Im Jahre 1991 feierte man das 100-jährige Bestehen mit einem großen Fest. Um die Jahrtausendwende lief das umfassende Förderprogramm aus. Man hat inzwischen deshalb auch einen Verein (Leben-Lernen-Arbeiten) gegründet, der einen Teil der ausgebildeten Frauen weiter betreut und sie in Teilzeitarbeit vermittelt. So stehen tageweise die jungen Frauen als Hauswirtschaftshilfen zur Verfügung, wenn man beispielsweise ein großes Fest feiert oder wenn es gilt, die Mutter zu vertreten, weil diese in eine Kur ist.

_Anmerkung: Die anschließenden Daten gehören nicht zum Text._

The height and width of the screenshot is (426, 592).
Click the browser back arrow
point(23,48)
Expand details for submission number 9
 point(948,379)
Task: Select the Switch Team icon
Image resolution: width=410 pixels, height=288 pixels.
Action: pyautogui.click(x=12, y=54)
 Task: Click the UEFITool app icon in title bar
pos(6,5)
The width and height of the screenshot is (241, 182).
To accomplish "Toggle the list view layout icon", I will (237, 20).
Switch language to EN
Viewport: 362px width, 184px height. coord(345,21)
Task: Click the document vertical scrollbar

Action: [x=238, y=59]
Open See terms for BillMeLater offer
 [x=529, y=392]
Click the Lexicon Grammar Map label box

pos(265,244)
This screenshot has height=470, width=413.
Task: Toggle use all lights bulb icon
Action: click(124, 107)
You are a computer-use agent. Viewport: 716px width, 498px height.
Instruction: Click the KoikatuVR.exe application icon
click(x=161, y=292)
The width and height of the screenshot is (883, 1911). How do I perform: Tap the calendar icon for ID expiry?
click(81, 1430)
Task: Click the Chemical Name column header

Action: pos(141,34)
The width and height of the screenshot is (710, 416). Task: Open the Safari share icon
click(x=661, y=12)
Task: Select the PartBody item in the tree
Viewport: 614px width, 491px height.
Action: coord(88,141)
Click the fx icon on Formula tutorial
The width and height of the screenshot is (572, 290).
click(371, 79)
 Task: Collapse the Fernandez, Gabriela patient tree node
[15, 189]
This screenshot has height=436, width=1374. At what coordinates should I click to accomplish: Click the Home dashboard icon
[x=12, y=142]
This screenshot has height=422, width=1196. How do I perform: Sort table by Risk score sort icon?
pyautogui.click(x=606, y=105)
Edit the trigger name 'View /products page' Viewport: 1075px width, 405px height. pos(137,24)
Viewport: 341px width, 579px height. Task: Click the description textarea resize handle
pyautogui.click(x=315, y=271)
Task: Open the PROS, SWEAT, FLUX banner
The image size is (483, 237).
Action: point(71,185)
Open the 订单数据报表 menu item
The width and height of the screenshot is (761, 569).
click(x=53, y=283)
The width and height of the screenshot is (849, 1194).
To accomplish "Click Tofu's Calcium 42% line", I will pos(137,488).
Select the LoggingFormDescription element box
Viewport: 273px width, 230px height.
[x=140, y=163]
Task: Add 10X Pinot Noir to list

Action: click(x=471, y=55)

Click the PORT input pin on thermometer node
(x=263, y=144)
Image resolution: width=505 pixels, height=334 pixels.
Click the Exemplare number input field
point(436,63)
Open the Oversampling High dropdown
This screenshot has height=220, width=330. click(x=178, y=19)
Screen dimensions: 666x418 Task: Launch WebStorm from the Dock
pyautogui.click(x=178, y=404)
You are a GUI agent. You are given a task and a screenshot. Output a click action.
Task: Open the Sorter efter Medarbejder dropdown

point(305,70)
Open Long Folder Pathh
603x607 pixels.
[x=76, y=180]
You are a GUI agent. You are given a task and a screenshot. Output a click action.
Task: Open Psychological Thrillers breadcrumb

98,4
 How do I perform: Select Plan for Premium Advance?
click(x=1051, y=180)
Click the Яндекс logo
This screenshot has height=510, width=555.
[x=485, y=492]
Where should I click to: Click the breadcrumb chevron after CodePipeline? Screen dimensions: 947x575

Haushaltungsschule St. Elisabeth rechts unten, 1910 noch mitten in den Weinbergen. Heute ist durch den inzwischen über einhundert jährigen Baumbestand und die dichte Besiedlung die Sicht weitgehend eingeschränkt - Archiv Hans Sigmund

Auf alten Fotos ist noch die topografische Situation ersichtlich, die zur Zeit der Errichtung der Haushaltsschule im Immental vorhanden war. Damals, im Jahre 1899, wurden noch Reben sowohl an den Hängen als auch bis hinunter an die Stadtstraße angebaut. Nur wenige Villen standen schon an den Schlossberghängen. Das Gewann Längenhard trägt heute statt den Weinbergen eine oft mehrstöckige (Terrassen-) Wohnbebauung. Es steht aber noch das alte, zu Wohnzwecken umgebaute Ökonomiegebäude hinter dem Schulgebäude am sogenannten Hexenwegle, einem Fußweg, der die Längenhard- mit der Wintererstraße verbindet.